他顺着售货员所指的方向,走出街子七八百米的路程,就是一条羊肠小道了。风似乎又加大了力度,把坡地上的雪都吹在地上乱跑,松林也发出“哗啦啦”一阵一阵的震响。
洪世祥走着走着,感觉前不见头后不见尾的,他突然感到有些后怕。他担怕如果脚步慢了,一旦天黑下来,路上连个问路的人都找不到,他不知该怎么办。为此,他只得把自己的脚步加快一点,一直往前。他顺着山路加紧着脚步,越往里走,看见树林越来越密。此时的风倒是逐渐地小了起来,甚至,慢慢地感受不到风的存在,身体也没先前那么寒冷了。但是,他在这样一条羊肠一样的山道上走,仿佛是在往一片大森林里走,因为越往里走,越发现前面的地方密不透风,仿佛与世隔绝一般。密密麻麻的松树林,偶尔会听到从松叶上发出“咔嚓咔嚓”往下掉的雪凌声,其他难以感觉到有一丝人间烟火的味道或者痕迹。洪世祥的感觉完全没有错,这条山路本来在平时就很少有人走过,更何况时间又晚路又被雪覆盖着。

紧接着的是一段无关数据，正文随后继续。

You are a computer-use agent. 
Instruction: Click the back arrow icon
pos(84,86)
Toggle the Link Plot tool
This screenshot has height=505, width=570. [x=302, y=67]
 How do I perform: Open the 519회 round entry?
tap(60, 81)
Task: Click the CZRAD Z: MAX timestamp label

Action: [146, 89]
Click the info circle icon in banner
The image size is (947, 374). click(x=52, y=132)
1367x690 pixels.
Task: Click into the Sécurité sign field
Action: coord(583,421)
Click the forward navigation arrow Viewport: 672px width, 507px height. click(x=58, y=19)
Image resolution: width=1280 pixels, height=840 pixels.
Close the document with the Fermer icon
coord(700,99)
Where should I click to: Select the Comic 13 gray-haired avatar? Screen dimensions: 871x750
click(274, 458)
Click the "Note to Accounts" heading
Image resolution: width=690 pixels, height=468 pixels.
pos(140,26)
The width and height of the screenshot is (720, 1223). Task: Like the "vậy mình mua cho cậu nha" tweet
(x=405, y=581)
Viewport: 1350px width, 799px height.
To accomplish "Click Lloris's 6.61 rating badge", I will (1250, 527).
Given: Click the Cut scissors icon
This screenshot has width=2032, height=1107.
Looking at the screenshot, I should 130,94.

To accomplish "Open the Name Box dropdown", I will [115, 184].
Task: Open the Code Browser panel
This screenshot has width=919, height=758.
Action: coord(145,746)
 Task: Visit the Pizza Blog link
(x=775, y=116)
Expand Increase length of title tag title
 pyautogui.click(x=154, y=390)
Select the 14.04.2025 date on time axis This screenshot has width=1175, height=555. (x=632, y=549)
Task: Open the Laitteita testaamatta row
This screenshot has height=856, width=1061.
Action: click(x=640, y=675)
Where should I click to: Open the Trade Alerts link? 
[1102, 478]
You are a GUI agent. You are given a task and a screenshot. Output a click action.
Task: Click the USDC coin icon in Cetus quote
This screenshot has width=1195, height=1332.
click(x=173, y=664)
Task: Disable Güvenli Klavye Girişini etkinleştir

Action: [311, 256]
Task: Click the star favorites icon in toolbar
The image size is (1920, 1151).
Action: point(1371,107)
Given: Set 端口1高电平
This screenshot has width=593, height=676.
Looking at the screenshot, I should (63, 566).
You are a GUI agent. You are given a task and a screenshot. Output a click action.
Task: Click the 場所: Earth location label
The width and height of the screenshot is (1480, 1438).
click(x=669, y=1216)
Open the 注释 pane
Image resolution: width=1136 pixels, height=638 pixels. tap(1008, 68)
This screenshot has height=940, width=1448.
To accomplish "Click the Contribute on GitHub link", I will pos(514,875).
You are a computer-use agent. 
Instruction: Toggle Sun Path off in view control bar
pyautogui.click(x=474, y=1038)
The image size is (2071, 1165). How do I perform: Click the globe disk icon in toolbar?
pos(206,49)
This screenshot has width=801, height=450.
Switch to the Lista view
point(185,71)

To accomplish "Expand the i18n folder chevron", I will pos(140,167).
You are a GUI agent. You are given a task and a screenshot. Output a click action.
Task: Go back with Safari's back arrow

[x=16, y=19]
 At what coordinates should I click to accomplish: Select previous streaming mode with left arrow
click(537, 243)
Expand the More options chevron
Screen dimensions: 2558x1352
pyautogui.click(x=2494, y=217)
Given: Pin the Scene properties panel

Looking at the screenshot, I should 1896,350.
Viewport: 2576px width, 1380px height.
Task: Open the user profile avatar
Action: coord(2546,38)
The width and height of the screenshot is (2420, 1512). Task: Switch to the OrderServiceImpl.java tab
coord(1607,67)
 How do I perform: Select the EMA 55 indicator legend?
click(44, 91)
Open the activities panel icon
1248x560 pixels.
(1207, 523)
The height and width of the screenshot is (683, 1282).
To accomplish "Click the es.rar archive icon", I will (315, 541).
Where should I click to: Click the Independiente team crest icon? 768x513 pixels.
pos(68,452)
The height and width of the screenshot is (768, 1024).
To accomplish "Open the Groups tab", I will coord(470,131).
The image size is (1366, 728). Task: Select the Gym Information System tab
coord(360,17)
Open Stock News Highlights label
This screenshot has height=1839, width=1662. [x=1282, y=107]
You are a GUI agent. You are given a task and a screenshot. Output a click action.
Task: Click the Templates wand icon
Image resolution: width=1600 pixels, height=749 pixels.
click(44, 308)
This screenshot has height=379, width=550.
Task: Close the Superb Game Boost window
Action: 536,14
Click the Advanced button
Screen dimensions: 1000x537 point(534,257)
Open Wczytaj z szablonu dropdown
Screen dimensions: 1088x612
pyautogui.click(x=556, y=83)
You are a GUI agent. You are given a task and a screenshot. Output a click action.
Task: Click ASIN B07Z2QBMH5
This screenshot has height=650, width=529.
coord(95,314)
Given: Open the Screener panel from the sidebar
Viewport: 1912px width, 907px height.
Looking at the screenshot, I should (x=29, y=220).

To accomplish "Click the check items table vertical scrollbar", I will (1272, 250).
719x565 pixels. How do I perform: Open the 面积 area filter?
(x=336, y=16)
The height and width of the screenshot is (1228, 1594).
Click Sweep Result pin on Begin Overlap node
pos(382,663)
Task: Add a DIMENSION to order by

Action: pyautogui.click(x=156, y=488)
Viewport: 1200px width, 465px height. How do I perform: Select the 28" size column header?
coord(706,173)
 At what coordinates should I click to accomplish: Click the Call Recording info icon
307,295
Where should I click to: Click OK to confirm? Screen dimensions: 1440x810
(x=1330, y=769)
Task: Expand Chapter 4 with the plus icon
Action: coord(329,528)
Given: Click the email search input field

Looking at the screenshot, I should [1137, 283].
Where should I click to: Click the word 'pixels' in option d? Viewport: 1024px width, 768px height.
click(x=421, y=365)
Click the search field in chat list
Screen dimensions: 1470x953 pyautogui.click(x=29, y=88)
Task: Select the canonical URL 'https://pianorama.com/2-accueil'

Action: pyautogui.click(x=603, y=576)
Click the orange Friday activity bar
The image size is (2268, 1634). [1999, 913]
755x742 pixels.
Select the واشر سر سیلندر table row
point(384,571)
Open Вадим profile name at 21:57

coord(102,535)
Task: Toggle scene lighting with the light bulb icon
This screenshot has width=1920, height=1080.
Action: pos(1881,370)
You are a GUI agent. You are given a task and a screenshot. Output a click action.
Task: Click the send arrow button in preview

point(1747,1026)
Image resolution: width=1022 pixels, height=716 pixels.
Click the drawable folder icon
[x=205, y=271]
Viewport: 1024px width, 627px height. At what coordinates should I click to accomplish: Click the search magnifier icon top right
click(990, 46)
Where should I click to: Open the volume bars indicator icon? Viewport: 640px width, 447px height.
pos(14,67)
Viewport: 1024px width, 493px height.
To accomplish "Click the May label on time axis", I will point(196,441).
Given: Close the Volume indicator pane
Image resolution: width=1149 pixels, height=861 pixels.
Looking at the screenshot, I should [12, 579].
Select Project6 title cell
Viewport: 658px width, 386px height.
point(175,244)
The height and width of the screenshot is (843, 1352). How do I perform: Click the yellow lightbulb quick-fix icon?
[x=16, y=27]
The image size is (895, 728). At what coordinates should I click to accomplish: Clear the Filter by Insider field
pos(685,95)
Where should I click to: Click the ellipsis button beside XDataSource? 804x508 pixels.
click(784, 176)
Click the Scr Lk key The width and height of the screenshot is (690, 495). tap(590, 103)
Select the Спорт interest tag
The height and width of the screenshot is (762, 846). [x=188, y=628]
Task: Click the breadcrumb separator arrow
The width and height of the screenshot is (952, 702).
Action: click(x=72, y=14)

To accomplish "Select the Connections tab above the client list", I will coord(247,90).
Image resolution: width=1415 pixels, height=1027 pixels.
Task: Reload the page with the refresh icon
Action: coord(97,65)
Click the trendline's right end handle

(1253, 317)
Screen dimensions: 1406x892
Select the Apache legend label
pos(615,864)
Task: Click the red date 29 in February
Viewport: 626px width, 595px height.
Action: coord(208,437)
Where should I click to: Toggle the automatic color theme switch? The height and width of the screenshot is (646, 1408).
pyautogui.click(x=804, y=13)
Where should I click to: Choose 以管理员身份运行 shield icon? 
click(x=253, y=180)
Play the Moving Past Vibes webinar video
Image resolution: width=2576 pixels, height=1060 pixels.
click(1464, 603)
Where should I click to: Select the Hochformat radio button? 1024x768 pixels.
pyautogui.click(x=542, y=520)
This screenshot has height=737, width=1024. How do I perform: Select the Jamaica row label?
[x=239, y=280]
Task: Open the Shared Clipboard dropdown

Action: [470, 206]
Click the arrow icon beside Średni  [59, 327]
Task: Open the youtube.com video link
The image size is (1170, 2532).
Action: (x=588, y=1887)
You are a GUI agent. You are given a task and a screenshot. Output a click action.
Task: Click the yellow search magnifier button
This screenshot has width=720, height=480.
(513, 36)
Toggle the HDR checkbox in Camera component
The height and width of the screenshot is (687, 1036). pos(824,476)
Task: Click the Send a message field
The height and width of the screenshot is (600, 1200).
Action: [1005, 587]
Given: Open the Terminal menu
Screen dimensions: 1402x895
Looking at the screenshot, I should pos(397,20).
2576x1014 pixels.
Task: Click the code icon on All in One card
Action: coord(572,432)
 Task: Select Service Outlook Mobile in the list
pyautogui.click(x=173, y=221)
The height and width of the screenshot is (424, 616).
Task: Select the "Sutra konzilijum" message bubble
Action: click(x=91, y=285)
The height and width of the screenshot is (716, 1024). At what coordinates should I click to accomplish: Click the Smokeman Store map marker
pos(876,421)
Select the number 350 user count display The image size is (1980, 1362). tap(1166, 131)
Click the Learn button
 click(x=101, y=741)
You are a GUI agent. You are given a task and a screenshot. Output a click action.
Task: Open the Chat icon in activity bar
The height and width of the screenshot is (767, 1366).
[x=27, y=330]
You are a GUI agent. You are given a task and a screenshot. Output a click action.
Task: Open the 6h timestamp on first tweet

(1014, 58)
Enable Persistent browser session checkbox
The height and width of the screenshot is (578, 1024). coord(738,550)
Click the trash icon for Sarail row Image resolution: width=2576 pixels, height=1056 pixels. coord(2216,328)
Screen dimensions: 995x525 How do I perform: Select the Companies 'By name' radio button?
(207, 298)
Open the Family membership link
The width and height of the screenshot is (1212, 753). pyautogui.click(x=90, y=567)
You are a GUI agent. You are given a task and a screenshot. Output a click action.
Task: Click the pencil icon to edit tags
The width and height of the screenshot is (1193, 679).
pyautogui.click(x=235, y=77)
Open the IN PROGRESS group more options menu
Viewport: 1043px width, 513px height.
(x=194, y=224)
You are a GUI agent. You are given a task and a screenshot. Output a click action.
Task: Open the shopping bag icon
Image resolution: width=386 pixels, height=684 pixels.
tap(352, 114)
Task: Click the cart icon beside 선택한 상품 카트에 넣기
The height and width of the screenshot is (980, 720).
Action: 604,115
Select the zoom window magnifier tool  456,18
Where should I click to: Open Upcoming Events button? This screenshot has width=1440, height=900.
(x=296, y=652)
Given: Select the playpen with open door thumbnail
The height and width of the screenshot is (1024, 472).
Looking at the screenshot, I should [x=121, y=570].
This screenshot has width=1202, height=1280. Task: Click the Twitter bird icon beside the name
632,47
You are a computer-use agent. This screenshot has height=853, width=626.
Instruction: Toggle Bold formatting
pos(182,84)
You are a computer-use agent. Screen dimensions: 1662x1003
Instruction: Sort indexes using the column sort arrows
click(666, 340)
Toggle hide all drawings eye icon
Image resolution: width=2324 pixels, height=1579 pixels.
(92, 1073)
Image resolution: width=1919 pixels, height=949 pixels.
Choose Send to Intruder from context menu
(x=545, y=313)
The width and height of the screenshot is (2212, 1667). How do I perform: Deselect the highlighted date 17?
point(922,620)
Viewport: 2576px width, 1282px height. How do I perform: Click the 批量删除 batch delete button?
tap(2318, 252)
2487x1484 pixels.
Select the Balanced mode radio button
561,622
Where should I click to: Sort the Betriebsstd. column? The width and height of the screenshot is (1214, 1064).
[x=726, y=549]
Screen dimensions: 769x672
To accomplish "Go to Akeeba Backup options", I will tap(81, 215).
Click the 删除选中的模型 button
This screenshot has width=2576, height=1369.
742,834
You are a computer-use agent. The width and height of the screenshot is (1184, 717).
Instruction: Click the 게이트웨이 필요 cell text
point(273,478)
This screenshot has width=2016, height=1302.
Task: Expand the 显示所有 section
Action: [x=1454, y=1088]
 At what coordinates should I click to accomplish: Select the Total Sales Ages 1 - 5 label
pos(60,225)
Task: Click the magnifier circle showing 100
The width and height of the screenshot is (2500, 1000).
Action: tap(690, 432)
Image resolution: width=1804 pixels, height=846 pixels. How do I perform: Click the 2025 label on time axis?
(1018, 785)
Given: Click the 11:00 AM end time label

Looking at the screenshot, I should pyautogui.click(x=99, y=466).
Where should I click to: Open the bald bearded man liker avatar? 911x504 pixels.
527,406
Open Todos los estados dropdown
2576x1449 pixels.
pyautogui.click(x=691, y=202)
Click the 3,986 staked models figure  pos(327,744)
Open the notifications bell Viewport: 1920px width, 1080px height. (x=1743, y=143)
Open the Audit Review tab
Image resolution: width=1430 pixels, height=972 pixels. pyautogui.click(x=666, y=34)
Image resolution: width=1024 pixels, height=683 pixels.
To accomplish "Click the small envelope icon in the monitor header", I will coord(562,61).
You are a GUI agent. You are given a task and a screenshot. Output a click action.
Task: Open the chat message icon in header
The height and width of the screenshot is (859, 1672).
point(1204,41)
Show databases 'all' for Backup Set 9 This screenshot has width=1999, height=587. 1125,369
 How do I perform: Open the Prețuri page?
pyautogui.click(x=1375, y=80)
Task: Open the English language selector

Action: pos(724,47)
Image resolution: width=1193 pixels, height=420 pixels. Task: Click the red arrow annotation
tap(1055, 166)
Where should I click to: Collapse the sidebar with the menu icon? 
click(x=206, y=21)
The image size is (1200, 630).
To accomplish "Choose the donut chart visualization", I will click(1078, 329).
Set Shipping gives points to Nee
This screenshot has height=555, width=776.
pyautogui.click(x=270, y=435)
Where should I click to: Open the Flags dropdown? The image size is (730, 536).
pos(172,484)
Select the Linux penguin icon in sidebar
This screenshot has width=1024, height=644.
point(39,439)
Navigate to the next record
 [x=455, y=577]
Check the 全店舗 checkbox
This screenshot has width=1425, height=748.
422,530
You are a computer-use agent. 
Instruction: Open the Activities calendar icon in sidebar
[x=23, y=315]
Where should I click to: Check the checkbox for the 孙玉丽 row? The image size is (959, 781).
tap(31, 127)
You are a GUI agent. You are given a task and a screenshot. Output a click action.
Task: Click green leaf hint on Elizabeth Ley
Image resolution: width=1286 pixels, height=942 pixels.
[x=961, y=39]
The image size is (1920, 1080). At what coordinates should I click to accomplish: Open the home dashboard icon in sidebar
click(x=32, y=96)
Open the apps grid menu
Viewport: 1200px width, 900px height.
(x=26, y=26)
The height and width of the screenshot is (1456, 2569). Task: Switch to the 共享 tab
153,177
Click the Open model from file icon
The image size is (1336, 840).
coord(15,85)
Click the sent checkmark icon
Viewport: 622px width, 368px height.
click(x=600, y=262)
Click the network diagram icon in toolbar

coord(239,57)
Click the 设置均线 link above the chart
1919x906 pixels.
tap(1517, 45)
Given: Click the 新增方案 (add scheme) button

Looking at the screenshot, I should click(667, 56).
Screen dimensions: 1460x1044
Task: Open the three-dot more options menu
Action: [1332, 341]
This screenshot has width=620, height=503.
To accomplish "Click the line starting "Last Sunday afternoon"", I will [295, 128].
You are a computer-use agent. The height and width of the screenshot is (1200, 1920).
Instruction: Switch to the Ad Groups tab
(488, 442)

洪世祥不停地走,在他周围的一片,似乎一直就隐藏着一种阴森的气息。这对于从来没有单独出过远门的十九岁的青年来说,心里确实滋生了一种恐惧,让他不寒而栗。他很想停下歇一会儿,但他又不敢停,因为夜色已经开始从大地上升起来了。他抬头看天,天空灰暗一片,平视前方,前面是密不透光的松树林。如果天色完全黑下来,他肯定会在这山里迷路。所以,他不但不能停,还得再加紧脚步,于是,他几乎一边喘着气一边变成小跑的步伐。
但是,他快速的脚步,并没有给他心里带来一点慰藉,甚至还有几分悲凉。因为前面除了森林还是森林,除了雪地还是雪地,他不知道路还有多远,也不知道天色黑下来如果还没有到小海子水文站自己会不会在山中迷路,虽然那个售货员倒是告诉过他,顺着山间小道一直走,没有岔路。但是他已经走了一个多钟头了吧,还是看不见前面有什么房屋出现。这让他越走越心虚,越走越害怕,无助和悲凉感越来越浓,他想,若是在家,母亲早已让他放下提着的重物了,对他心疼不已。他真想坐在雪地里大哭一场。但是,他又在心里对自己反复说,自己已经是国家干部了,已经当上了同志,就要像一个同志的样子,再说,自己已经是一个男子汉,他不能再流泪了,更不能再像一个孩子似的了。
这样想着,他加紧脚步,一刻也不容停留地往前走。他的汗水都从衣服里透了出来,在低温的空气里又从身上冒出了热气。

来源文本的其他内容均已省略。